Saved entries
↓↓↓
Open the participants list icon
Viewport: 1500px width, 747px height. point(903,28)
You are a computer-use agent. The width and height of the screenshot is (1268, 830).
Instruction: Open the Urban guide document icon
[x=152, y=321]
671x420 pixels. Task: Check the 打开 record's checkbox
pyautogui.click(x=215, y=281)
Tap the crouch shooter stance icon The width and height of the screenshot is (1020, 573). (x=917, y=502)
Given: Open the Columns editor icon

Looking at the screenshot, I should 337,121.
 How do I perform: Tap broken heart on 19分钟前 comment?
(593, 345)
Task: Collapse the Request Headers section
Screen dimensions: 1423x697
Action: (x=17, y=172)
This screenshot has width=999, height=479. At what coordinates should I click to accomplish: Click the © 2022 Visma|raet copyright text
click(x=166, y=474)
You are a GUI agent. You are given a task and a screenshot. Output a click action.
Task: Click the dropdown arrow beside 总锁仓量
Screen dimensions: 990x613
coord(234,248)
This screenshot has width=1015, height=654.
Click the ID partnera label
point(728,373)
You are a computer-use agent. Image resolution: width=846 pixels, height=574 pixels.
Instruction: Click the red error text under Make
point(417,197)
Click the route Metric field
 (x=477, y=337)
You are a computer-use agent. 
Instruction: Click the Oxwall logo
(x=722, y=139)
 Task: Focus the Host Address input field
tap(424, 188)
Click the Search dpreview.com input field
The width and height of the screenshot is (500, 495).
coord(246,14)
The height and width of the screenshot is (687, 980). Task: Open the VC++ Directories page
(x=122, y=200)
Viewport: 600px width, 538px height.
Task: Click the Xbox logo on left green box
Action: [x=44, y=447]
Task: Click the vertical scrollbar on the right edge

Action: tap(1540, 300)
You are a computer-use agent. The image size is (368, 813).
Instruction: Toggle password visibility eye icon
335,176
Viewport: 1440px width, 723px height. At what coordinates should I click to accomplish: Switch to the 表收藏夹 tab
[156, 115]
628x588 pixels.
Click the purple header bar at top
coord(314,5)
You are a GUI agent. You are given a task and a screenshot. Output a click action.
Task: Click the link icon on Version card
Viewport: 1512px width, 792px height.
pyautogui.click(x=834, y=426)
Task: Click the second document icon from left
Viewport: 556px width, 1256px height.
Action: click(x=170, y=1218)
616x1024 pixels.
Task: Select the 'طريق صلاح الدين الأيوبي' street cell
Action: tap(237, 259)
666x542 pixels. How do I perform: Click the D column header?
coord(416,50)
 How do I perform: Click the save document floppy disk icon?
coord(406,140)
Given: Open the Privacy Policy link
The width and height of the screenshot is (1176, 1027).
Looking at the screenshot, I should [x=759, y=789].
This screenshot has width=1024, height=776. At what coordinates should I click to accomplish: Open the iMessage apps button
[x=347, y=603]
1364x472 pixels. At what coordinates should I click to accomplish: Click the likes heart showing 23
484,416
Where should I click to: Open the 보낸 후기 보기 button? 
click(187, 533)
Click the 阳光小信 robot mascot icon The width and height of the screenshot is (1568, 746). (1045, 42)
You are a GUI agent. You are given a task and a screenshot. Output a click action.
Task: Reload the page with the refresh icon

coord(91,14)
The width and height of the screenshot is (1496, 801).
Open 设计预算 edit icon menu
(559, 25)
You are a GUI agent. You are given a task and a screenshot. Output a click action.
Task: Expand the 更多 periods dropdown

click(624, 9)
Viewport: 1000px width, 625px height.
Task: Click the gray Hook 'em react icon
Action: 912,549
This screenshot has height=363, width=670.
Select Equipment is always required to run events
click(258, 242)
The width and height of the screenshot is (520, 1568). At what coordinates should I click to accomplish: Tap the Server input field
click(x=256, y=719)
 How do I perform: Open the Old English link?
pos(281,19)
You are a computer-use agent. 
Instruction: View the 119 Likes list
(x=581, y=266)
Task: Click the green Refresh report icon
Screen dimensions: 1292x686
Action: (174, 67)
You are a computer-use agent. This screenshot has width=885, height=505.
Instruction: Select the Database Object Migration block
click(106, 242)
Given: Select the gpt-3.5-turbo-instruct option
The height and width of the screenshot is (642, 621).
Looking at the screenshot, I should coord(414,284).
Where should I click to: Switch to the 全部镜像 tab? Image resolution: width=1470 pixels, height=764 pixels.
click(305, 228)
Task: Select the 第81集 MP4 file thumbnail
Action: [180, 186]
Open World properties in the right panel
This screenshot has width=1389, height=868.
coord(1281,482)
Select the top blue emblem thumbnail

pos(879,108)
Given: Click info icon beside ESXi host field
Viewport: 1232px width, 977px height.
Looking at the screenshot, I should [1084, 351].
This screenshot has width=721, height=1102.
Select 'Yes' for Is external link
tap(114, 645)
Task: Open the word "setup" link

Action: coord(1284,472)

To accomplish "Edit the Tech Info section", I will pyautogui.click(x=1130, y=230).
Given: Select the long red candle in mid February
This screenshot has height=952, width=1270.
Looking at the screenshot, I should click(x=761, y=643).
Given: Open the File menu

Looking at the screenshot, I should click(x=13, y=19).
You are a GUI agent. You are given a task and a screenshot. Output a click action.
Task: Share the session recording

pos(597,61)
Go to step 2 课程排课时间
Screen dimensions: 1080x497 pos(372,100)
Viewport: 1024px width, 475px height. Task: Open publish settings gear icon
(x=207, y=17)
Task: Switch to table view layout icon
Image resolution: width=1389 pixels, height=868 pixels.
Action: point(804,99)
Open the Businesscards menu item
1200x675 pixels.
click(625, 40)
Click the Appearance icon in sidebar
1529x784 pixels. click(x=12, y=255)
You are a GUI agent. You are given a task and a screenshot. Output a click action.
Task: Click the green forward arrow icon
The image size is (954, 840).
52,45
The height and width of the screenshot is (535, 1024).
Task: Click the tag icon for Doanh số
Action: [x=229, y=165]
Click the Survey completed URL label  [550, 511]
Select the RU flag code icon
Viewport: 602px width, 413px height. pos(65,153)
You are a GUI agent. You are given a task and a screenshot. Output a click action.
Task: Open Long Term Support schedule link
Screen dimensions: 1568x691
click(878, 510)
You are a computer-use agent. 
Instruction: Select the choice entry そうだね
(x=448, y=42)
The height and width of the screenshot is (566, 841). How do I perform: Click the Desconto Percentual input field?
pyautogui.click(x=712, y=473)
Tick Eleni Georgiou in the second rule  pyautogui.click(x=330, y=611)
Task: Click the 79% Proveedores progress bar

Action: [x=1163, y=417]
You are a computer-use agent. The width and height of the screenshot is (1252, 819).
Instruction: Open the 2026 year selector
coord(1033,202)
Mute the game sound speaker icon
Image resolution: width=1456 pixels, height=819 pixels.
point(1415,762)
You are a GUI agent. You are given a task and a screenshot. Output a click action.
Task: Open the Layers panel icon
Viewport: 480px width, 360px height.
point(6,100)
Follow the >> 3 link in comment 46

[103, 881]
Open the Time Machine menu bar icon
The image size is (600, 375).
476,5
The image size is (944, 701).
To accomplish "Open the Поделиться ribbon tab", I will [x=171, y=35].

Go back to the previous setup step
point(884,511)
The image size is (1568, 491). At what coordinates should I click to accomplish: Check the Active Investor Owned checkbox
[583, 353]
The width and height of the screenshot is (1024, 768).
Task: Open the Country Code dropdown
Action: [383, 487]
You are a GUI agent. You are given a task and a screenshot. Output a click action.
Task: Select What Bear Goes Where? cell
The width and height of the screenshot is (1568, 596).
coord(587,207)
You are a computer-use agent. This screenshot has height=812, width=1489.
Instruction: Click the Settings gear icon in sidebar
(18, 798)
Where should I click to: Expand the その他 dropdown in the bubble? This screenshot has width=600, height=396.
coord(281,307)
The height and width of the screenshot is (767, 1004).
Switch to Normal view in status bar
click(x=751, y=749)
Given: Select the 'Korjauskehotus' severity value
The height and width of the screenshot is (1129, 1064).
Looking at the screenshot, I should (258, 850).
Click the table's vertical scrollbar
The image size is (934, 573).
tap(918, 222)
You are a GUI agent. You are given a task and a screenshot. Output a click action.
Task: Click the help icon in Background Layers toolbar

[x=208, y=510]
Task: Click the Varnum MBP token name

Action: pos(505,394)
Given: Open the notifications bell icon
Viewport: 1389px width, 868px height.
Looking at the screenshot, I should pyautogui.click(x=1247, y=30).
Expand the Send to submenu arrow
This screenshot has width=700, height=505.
↑↑↑
*What the task asks:* A single number is the reply: the count of lines in the entries above that have the word "beside".

*Answer:* 2